> [Required action] Each line of the listing that contains "computer" should be found and copied.

> [Input records]

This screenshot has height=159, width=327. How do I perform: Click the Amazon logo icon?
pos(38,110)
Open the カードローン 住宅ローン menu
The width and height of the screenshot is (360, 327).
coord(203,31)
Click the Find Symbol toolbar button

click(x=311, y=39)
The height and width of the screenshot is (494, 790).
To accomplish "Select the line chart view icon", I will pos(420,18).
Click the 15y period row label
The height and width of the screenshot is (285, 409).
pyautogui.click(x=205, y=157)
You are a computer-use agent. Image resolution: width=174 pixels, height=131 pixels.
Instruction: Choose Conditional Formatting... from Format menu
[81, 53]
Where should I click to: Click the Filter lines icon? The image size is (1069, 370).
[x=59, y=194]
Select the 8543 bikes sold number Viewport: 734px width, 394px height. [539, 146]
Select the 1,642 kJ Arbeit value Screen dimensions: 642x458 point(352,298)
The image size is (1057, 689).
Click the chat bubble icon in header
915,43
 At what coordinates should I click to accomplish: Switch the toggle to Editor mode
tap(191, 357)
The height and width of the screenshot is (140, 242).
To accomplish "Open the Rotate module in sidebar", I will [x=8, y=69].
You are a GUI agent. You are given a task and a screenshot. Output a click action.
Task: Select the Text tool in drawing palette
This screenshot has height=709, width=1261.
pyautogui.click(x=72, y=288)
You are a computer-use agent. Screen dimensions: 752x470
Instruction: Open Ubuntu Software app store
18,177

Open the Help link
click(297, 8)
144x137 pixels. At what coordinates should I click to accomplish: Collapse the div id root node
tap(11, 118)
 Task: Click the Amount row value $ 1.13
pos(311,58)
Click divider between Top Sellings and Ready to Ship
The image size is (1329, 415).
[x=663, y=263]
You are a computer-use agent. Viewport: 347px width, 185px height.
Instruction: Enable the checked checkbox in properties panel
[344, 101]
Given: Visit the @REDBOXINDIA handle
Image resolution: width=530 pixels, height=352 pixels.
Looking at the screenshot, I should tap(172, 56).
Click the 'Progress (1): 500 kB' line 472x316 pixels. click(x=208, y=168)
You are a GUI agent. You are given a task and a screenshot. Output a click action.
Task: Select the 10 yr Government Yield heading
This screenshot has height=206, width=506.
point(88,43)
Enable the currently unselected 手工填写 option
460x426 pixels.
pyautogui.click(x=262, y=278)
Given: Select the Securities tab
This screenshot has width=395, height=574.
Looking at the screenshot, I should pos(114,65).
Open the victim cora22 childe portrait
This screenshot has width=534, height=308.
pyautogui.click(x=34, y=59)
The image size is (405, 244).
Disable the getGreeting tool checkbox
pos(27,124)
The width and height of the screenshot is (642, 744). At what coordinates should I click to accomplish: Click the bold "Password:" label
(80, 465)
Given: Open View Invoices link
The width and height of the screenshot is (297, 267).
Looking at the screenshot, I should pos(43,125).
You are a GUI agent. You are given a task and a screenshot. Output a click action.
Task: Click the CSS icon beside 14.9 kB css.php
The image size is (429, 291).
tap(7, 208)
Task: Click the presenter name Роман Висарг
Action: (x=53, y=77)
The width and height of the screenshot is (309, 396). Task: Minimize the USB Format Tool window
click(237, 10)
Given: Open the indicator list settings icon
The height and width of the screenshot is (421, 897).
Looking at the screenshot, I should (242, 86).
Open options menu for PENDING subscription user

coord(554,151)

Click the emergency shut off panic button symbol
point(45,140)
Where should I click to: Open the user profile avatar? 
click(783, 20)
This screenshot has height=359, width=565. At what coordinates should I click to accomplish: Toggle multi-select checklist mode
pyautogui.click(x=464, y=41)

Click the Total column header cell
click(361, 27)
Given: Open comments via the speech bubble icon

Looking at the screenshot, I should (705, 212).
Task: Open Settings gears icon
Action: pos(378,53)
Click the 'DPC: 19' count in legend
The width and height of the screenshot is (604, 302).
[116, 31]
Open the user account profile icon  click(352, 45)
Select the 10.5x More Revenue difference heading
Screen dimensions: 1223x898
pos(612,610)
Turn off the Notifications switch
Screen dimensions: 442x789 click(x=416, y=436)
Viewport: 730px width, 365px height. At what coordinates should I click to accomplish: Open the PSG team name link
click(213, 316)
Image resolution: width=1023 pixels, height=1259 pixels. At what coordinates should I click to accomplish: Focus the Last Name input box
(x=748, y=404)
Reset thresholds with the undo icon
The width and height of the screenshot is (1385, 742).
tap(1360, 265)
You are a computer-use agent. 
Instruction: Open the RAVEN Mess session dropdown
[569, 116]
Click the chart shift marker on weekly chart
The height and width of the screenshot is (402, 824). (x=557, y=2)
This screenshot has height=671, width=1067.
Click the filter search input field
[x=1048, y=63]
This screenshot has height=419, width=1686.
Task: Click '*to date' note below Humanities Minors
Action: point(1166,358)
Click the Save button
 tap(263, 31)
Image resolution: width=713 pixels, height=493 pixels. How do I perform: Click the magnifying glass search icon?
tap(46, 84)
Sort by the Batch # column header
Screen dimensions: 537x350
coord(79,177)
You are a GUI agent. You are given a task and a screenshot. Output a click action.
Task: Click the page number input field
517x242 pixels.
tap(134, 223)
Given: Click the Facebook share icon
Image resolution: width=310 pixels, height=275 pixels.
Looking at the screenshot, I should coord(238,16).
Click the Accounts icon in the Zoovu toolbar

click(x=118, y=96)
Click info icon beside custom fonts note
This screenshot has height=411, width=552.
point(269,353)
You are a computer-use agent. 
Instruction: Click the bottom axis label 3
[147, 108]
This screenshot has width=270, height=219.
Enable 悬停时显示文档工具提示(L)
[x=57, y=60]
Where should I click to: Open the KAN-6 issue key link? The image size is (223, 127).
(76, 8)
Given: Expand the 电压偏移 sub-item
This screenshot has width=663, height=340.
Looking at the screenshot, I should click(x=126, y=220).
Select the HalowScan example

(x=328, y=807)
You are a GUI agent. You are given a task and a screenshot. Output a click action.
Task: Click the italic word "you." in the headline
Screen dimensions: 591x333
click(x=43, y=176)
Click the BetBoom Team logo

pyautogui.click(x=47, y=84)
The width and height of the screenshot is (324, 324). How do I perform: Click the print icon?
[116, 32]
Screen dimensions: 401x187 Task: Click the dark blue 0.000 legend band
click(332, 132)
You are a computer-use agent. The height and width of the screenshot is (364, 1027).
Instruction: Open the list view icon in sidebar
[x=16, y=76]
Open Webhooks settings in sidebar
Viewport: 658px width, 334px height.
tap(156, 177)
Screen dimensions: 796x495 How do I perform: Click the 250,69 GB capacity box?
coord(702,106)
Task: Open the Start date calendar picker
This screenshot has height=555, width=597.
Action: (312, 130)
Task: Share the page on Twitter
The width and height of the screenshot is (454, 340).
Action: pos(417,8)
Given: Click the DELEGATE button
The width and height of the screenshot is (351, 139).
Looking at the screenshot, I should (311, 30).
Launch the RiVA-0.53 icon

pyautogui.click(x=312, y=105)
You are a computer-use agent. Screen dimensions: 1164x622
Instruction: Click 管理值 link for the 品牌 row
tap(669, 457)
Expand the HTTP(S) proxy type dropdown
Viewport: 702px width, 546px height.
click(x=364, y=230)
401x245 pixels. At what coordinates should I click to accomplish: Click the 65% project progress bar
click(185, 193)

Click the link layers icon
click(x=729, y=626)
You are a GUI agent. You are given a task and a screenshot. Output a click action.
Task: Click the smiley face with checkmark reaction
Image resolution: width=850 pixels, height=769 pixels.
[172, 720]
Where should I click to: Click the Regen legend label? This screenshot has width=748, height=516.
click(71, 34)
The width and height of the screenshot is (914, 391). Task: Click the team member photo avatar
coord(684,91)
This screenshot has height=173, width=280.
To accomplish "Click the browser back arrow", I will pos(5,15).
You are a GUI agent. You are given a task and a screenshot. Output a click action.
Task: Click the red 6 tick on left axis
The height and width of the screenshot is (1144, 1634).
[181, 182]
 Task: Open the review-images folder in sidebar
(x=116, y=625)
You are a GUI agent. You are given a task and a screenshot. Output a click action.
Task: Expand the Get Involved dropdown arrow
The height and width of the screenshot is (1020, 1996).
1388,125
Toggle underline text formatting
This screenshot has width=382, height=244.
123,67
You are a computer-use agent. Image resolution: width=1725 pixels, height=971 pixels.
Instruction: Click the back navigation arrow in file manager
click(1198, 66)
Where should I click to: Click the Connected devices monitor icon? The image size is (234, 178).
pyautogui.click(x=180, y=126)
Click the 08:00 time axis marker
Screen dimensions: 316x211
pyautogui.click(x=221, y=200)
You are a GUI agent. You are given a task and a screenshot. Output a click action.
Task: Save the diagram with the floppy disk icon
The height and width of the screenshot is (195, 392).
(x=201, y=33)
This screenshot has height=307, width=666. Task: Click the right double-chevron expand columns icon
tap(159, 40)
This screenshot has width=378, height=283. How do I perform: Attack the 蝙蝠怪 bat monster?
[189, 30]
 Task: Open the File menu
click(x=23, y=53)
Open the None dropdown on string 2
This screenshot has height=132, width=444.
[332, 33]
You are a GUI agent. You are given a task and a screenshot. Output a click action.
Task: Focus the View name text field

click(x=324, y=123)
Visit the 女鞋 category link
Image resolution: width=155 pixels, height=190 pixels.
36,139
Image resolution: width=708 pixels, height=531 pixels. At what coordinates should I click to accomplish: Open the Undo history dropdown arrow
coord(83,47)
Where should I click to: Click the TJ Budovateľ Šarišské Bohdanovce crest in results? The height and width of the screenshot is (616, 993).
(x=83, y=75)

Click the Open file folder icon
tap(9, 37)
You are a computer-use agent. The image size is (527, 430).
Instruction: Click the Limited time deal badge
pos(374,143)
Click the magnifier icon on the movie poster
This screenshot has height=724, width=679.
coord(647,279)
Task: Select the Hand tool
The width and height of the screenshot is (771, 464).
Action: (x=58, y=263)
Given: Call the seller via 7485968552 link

> [Answer to the problem]
You are a computer-use agent. Image resolution: width=174 pixels, height=131 pixels.
You are a computer-use agent. Screen dimensions: 752x470
You are a computer-use agent. Viewport: 347px width, 185px height.
You are a computer-use agent. 
You are a computer-use agent. 
You are a computer-use agent. The height and width of the screenshot is (364, 1027).
You are a computer-use agent. Screen dimensions: 1164x622
You are a computer-use agent. Image resolution: width=1725 pixels, height=971 pixels.
You are a computer-use agent. The image size is (527, 430).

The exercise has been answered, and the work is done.